* Exercise prompt
For each line below that holds "pixels", return the line as it stands.

* Source records
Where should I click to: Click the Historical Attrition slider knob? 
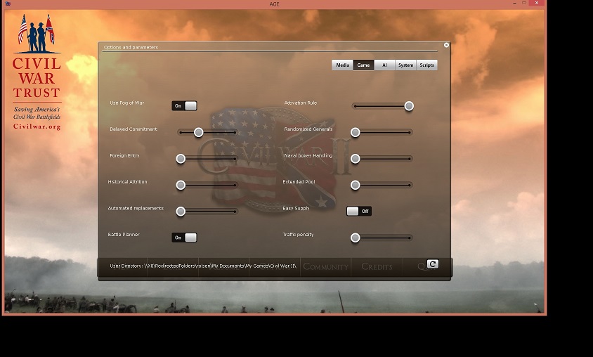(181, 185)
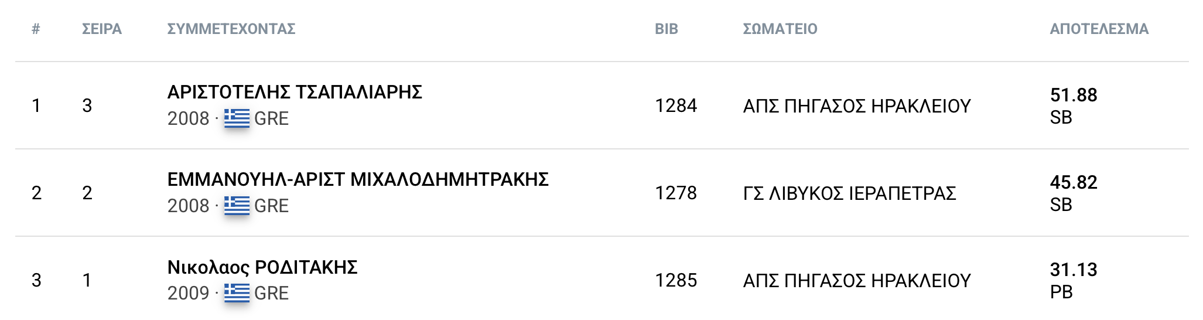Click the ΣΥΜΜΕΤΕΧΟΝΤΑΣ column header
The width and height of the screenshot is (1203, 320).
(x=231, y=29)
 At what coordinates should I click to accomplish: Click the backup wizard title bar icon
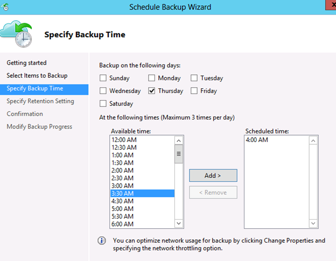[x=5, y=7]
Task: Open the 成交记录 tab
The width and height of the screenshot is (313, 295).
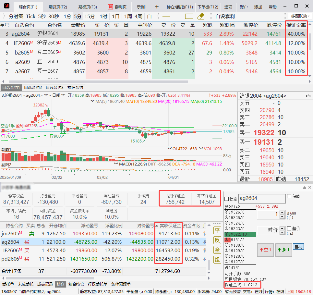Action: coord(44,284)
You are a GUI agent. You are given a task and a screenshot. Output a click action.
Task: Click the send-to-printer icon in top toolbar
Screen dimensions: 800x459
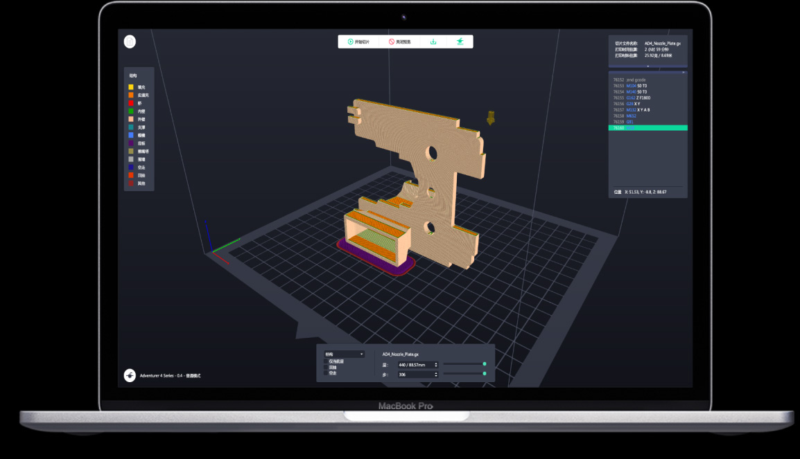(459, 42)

---

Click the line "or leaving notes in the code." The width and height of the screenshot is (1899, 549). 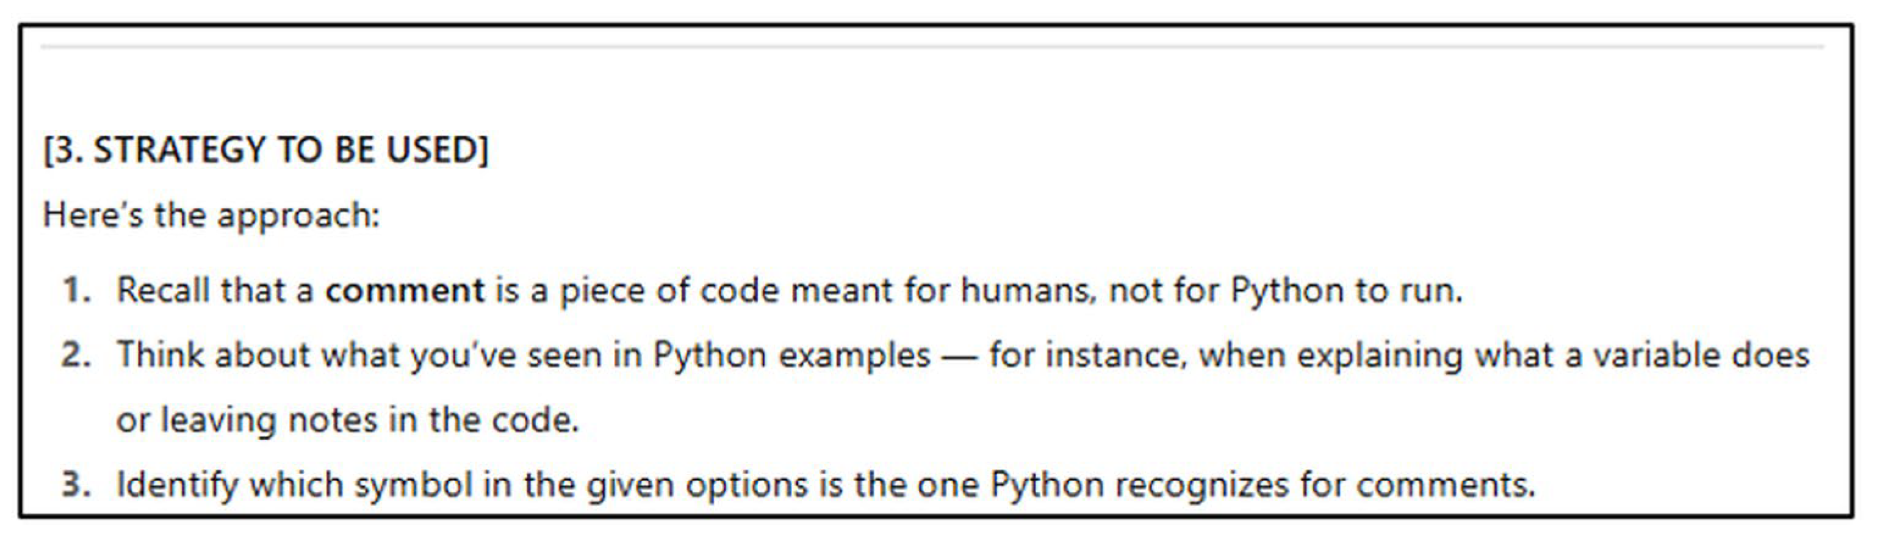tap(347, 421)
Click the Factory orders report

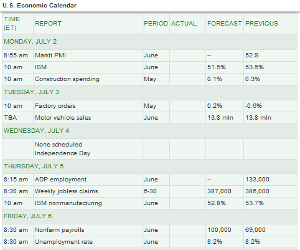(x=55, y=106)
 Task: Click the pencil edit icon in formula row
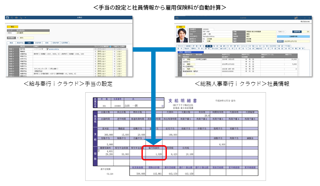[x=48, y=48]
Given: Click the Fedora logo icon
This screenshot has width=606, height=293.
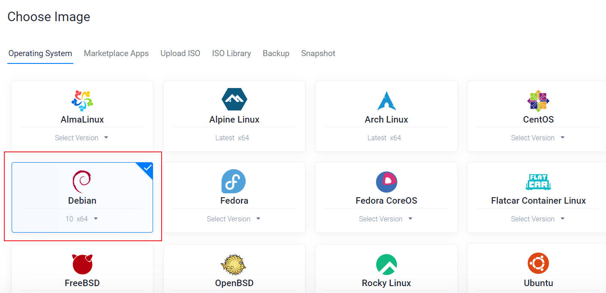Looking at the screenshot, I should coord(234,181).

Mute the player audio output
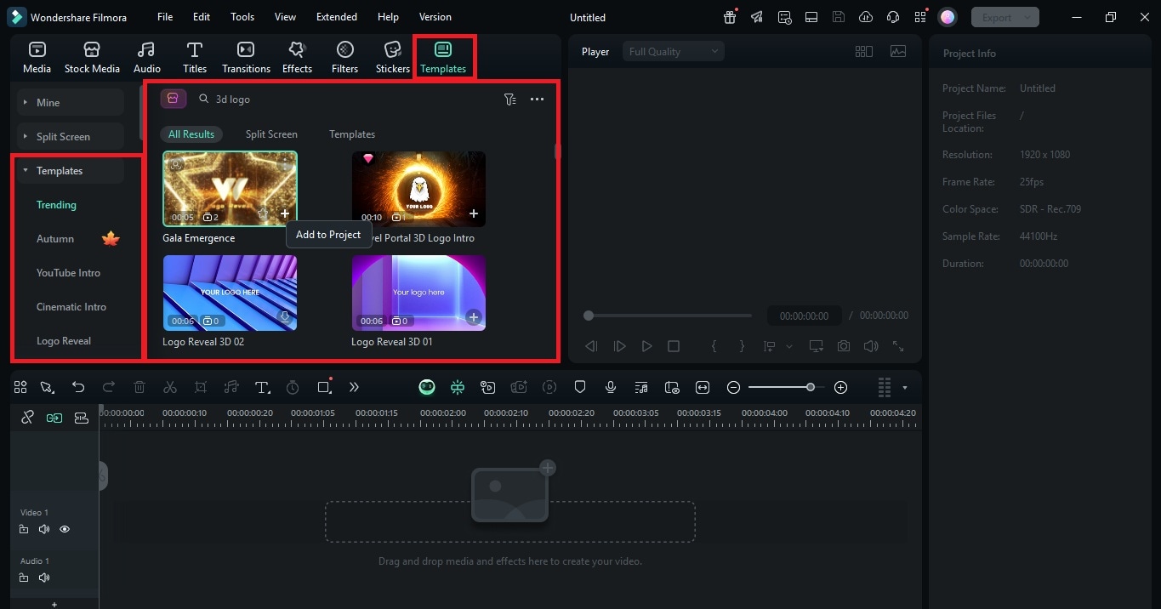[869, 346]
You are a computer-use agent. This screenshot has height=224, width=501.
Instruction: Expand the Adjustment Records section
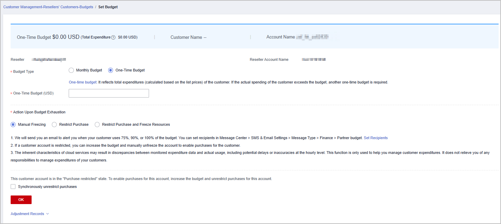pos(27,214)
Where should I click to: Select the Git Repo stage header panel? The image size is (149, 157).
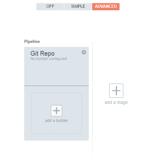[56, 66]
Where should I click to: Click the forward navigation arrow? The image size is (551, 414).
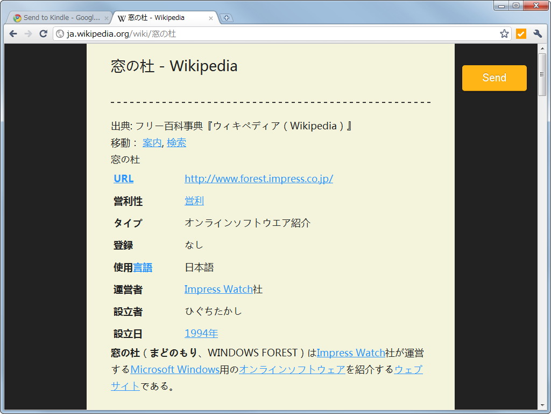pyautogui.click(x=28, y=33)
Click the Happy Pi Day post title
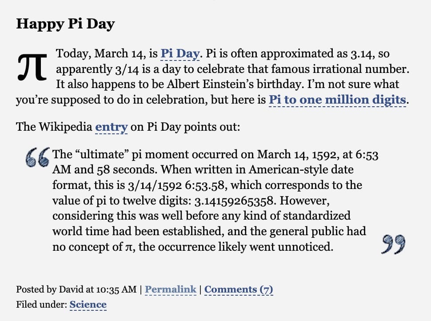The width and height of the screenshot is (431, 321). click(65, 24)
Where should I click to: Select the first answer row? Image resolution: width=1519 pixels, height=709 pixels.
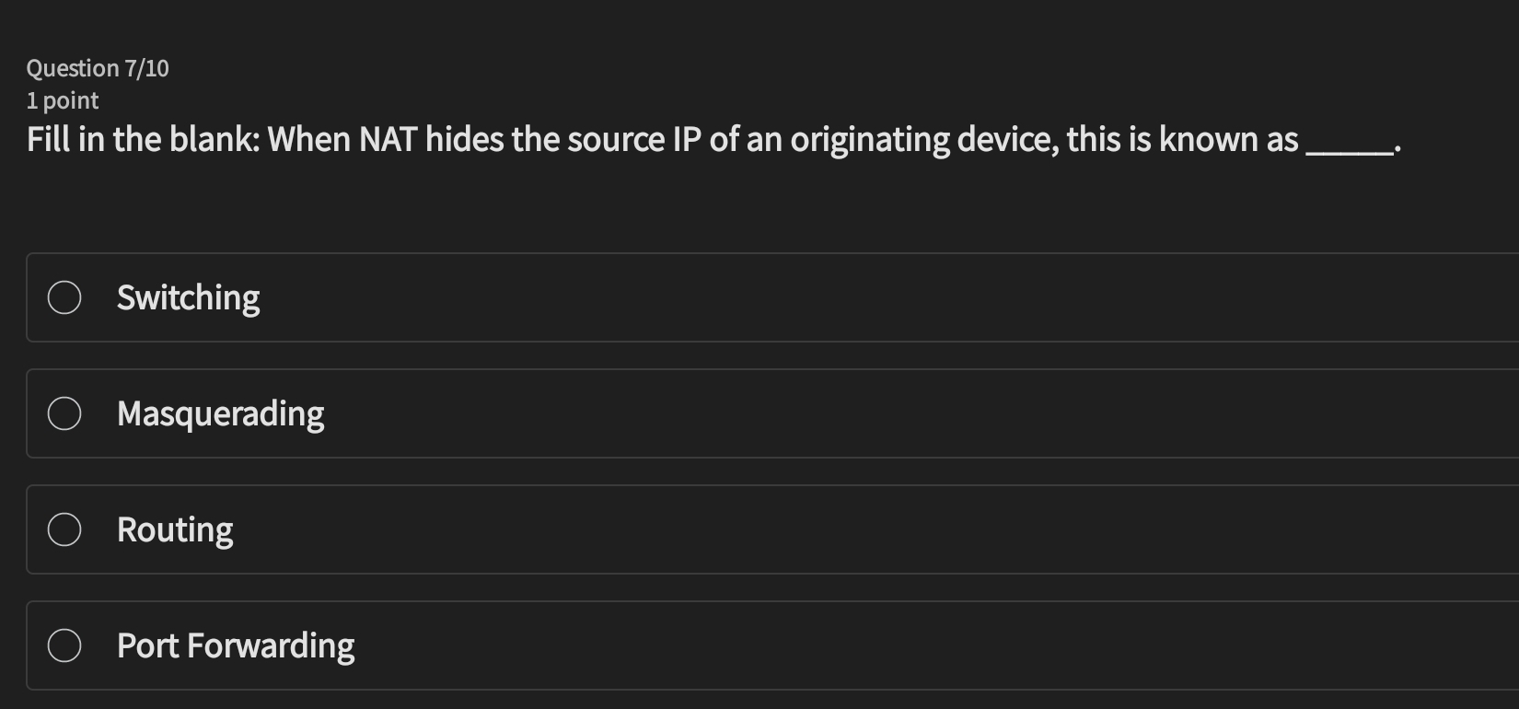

--

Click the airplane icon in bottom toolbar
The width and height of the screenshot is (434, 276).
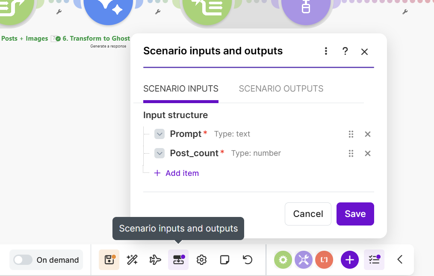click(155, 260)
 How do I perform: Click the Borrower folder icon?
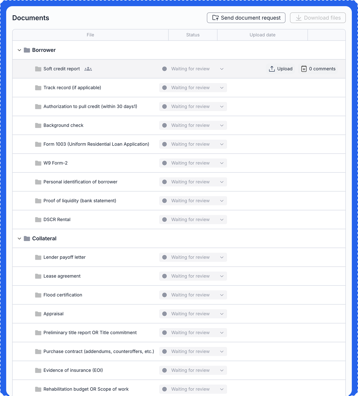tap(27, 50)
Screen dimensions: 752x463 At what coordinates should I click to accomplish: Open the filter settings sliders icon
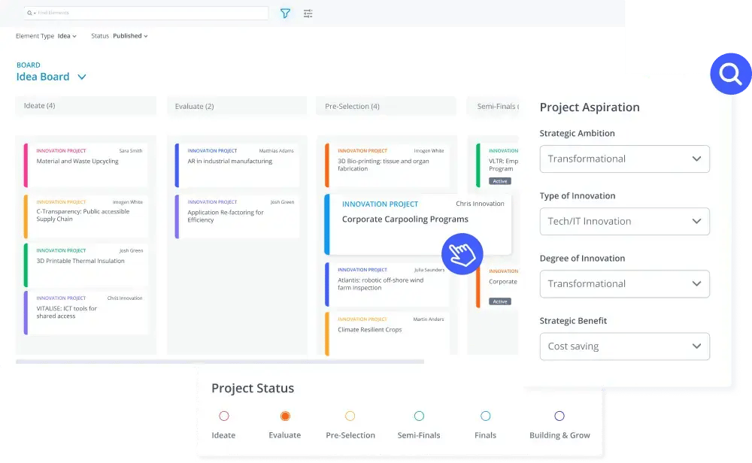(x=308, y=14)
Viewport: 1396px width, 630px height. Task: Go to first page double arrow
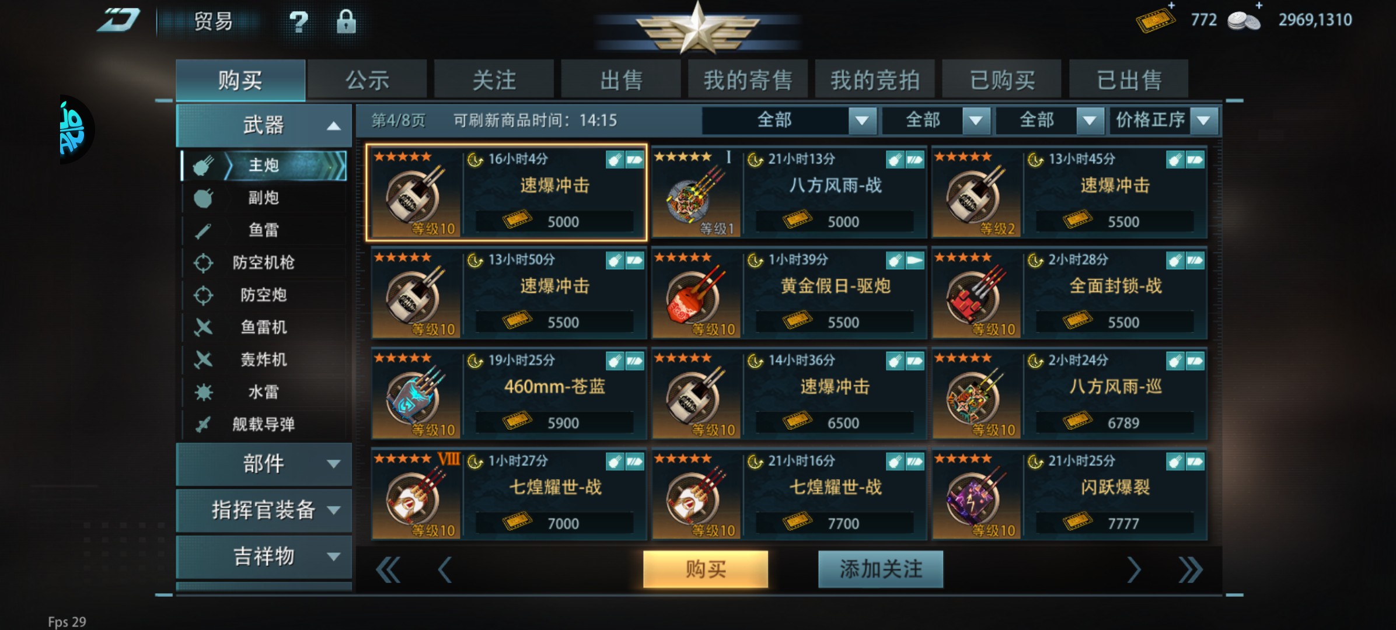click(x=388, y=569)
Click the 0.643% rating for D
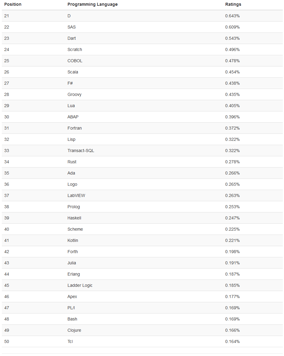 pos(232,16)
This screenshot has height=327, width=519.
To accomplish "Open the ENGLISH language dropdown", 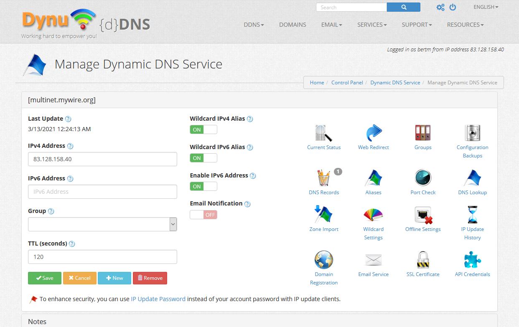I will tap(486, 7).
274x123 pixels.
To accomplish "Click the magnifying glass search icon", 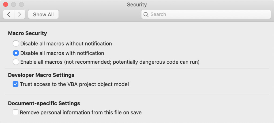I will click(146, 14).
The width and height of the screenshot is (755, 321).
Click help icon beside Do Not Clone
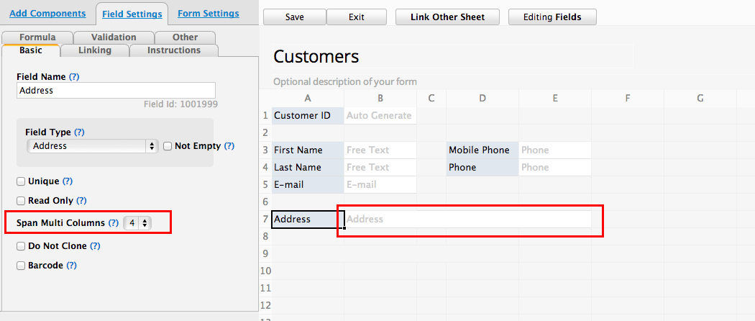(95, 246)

* Solution to this task
Where should I click to: Select the first answer row? Image resolution: width=1519 pixels, height=709 pixels.
274x123 pixels.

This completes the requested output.